Reducing barriers to, and financial costs of, renewable energy by protecting local ecosystems

There is no question that the environment or, in more precise terms, ecosystem services, hold great financial value. Clean air, clean water, the bats and bees that pollinate agricultural crops, the trees that absorb carbon dioxide—they all deliver benefits to the global economy. One estimate put the value of these services in the range of $125 trillion in 2011, approximately 188% of global GDP that year.

With many if not all of these services under threat from the impacts of climate change, it is a wise investment to try and slow the rate of change to the climate by any effective means. At the top of that list is the reduction of greenhouse gas emissions from the most emissions-intensive sector of them all, fossil-fuel energy.

The good news is that we are well on our way. Wind and solar are leading a global boom in renewable energy development. Buttressed by technological advances, improvements in efficiency and cost, together with supportive policies at all levels of government, it’s clear that renewables are the energy sources of the future.

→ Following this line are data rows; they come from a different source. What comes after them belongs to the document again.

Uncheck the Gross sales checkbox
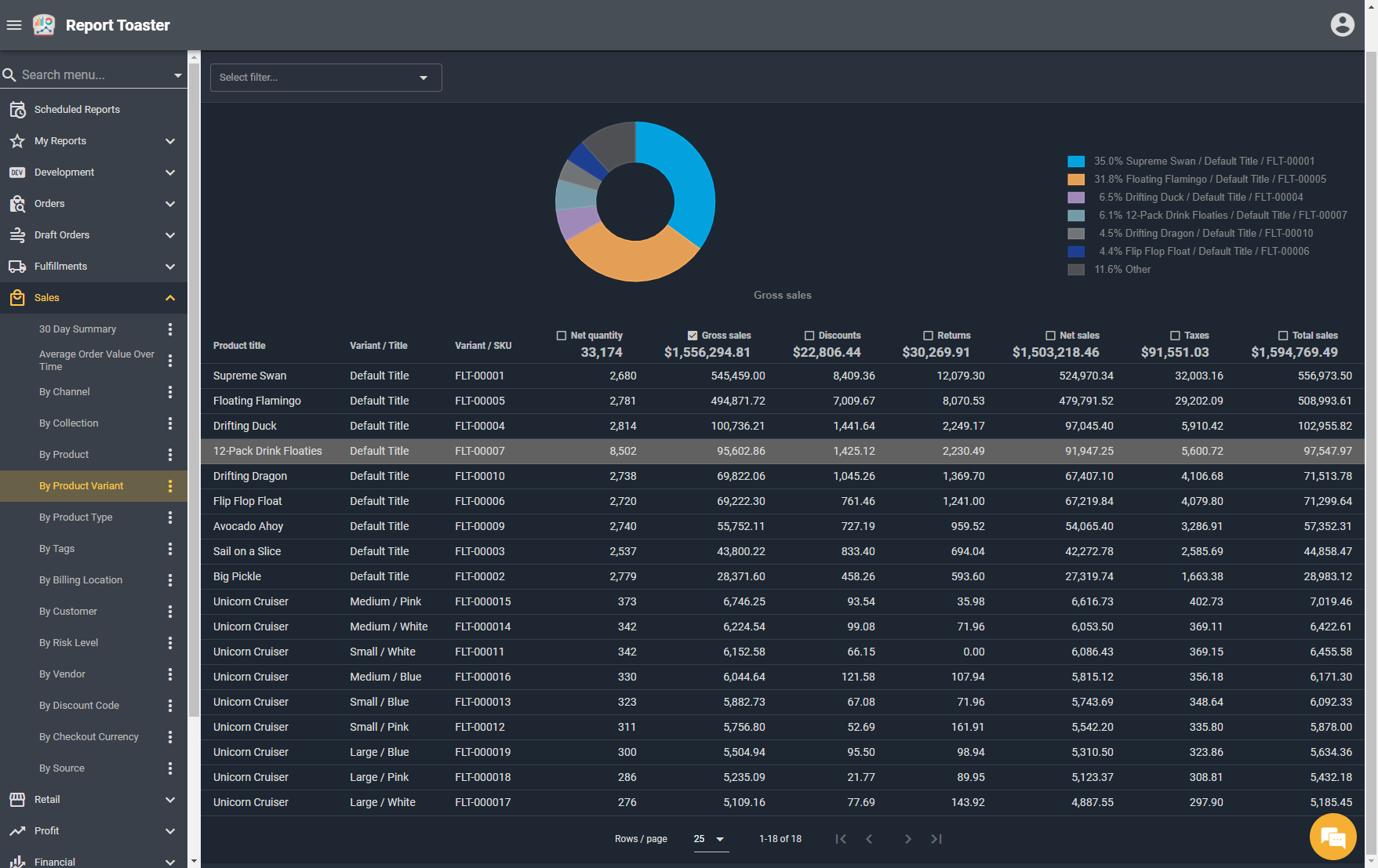 (x=693, y=336)
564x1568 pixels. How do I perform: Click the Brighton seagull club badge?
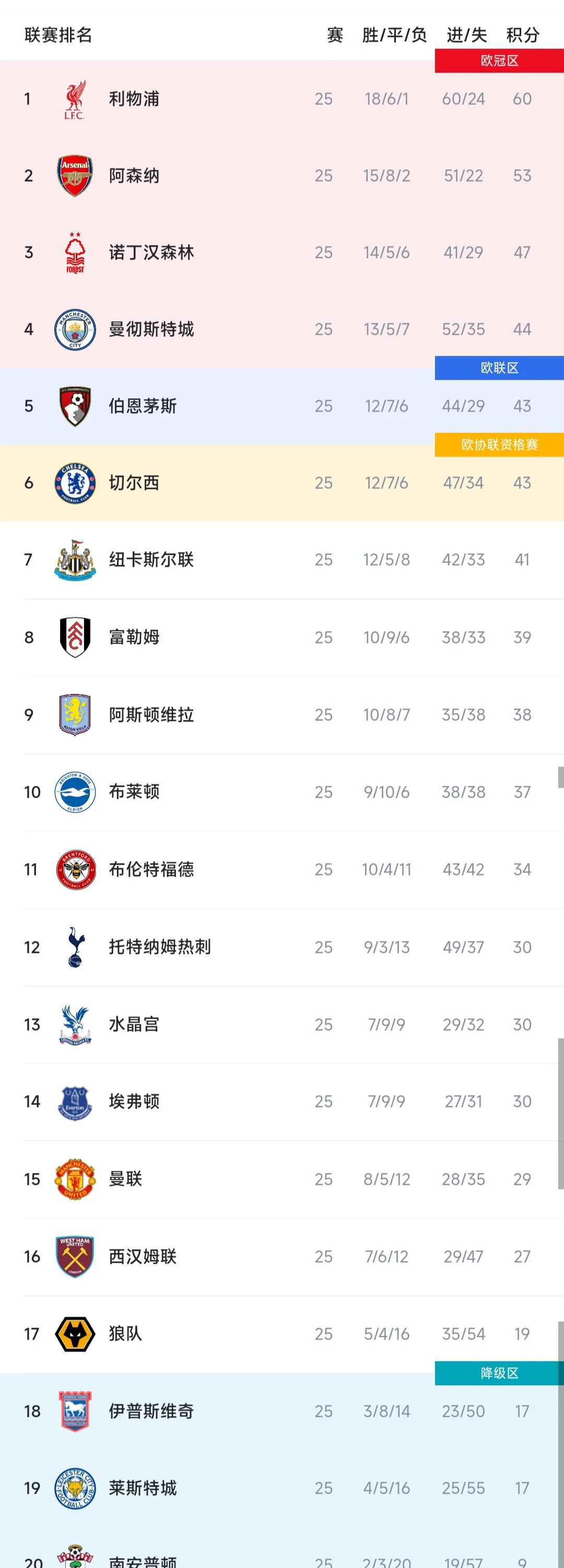pos(74,792)
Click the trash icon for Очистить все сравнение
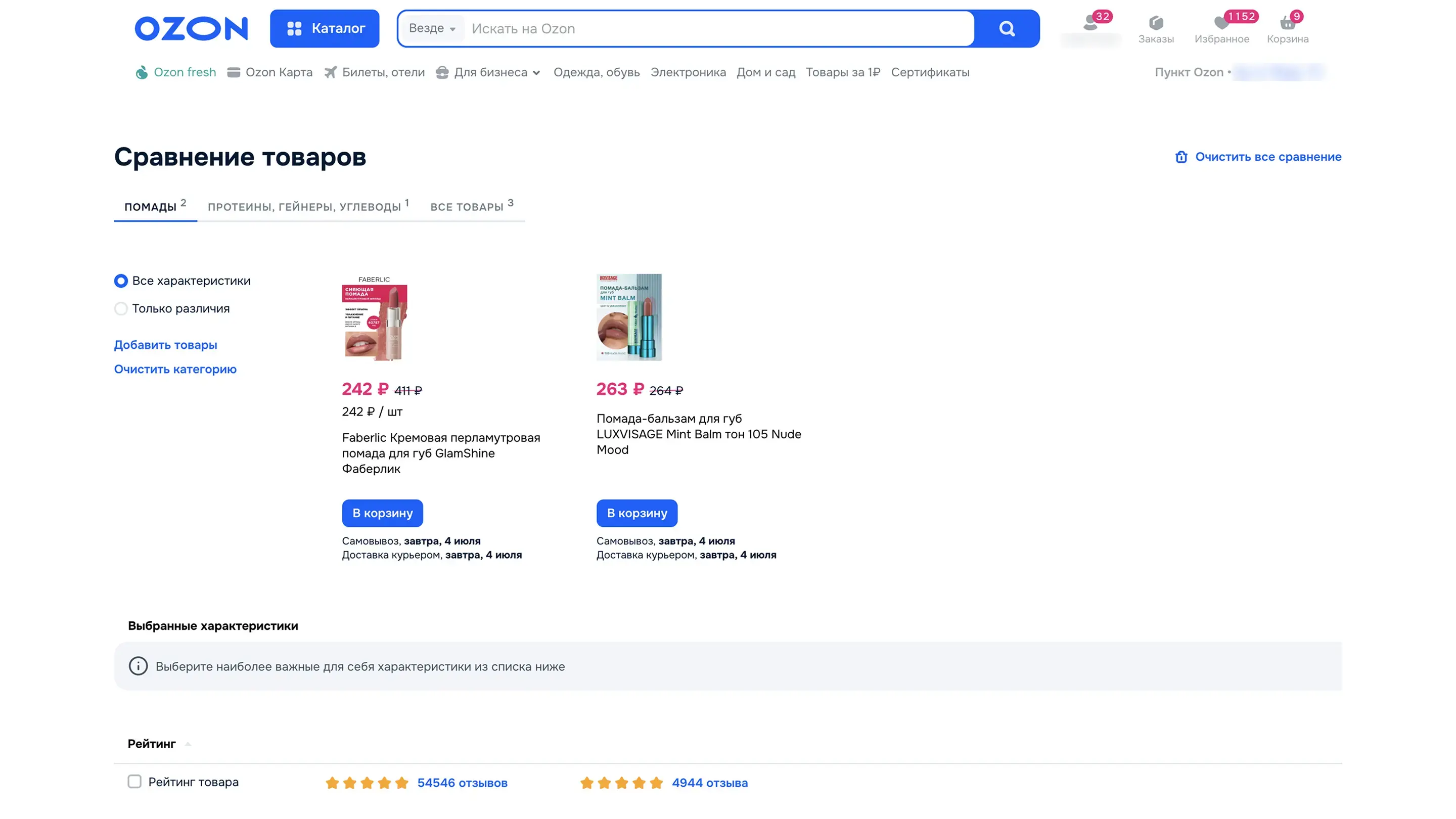Viewport: 1456px width, 819px height. coord(1181,157)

As new renewable energy infrastructure contributes to curbing climate change, however, it is also creating some negative impacts on local ecosystems. Many of these impacts are unavoidable effects shared by all infrastructure development projects, but most can be mitigated through careful planning and adoption of best practices.

The alternative—hasty planning and adoption of more expedient social and environmental practices—brings not only environmental disruption, but also project delays and higher costs that hinder the rapid and efficient scaling-up of renewable energy that the world so urgently needs. Renewables developers must learn from growing examples of renewables projects falling short in planning for, and mitigating, local impacts in order to forge a responsible and efficient path into a low-carbon energy future.

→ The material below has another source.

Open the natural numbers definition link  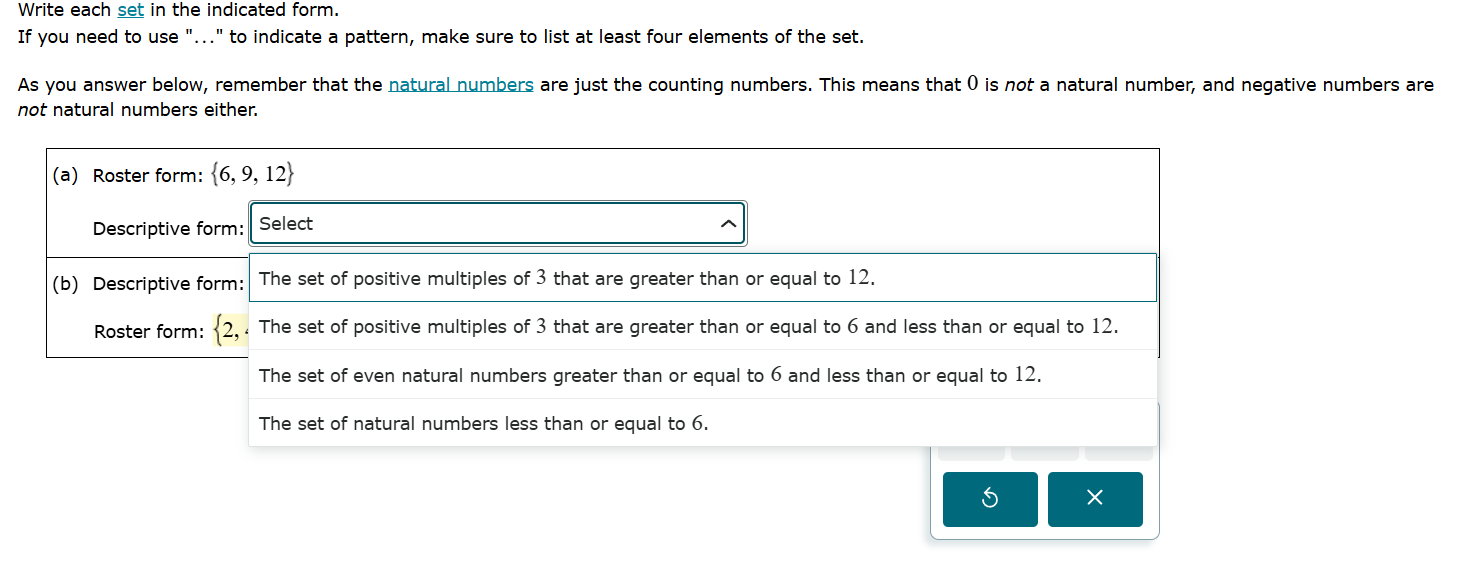[461, 84]
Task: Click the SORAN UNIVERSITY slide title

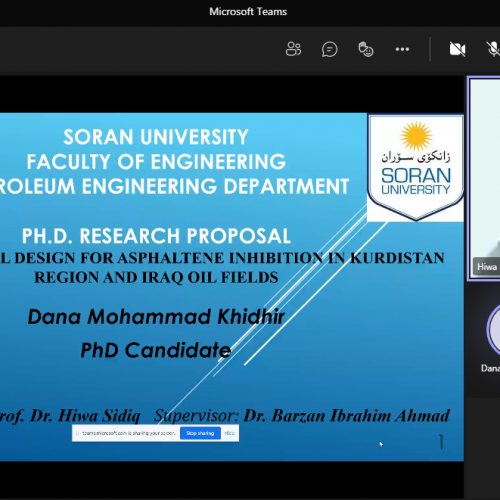Action: click(156, 137)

The Cape Wind project is a large offshore wind farm proposed for Nantucket Sound, near the south coast of Cape Cod in Massachusetts. The proposed 24-square-mile project, initially proposed in 2001, holds great promise for positive climate impacts, as it could displace energy supplies from a power plant in the region that runs on natural gas and bunker oil. But the project’s anticipated impacts on marine habitats and species are at the top of a long list of concerns cited by activists whose protests and lawsuits have succeeded in delaying Cape Wind’s construction for more than a decade.

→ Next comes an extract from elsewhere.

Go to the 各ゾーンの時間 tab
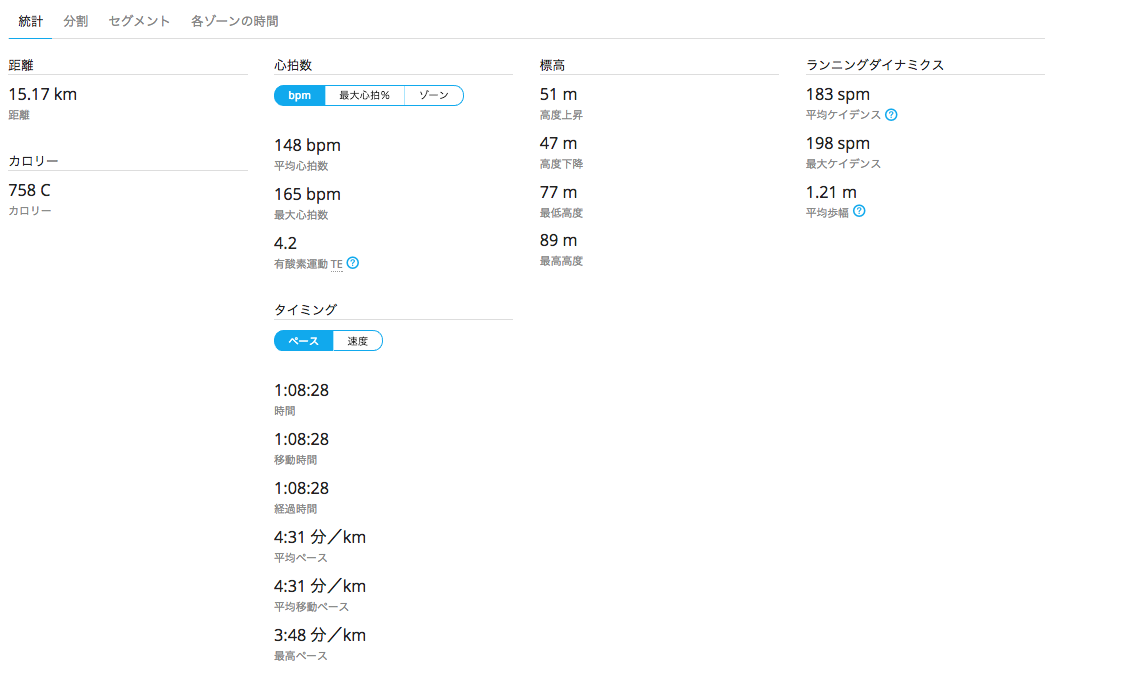 [x=235, y=21]
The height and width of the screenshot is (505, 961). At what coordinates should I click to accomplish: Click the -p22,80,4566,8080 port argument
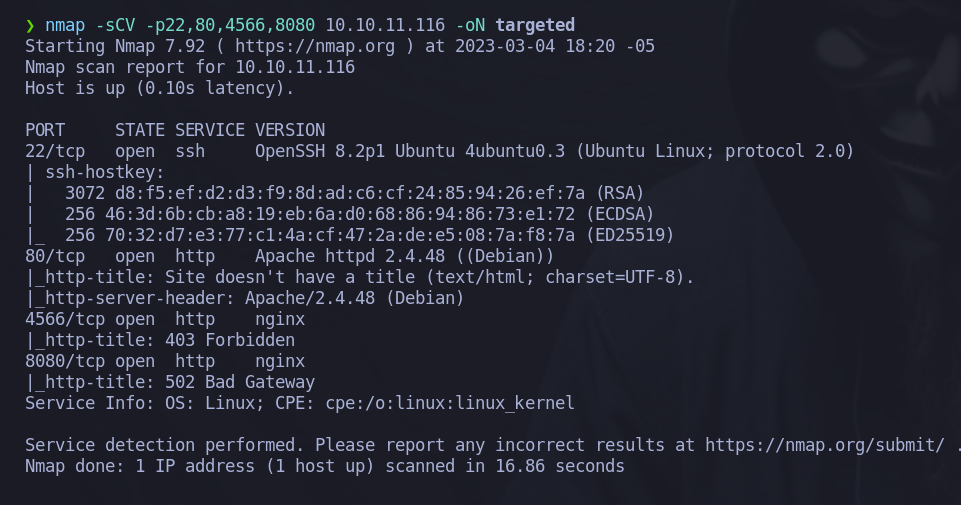(230, 26)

Despite lengthy environmental impact review processes at the state and federal levels and approvals from the Environmental Protection Agency, Army Corps of Engineers, National Parks Service, and Department of Energy (including an explicit approval from the lips of then-Energy Secretary Ken Salazar in 2010), the project’s entanglement with environmental issues is a main reason why not one of the planned 130 turbines has gone up.

This fact embodies a truism that has yet to sink in with renewable energy developers: meeting all legal requirements for mitigating environmental impacts is often not enough to prevent environmentally-based delays.

Could going above and beyond expectations in the consideration of environmental impacts have prevented all resistance and conflict for Cape Wind? Probably not. But more serious consideration of local environmental impacts and, arguably more importantly, communication of those considerations to concerned citizens (and other influencers) could have diffused tension and gotten the project off the ground in the first 15 years.

Local environmental impacts also bedevil large solar projects.

Dubbed the world’s largest concentrating solar power (CSP) installation when it opened in the Mojave Desert in 2012, the Ivanpah Solar Electric Generating System has encountered delays and incurred unexpected costs due to wildlife impacts. Unlike Cape wind, Ivanpah has been operating for years, but has been tripped up by impacts on the endangered desert tortoise.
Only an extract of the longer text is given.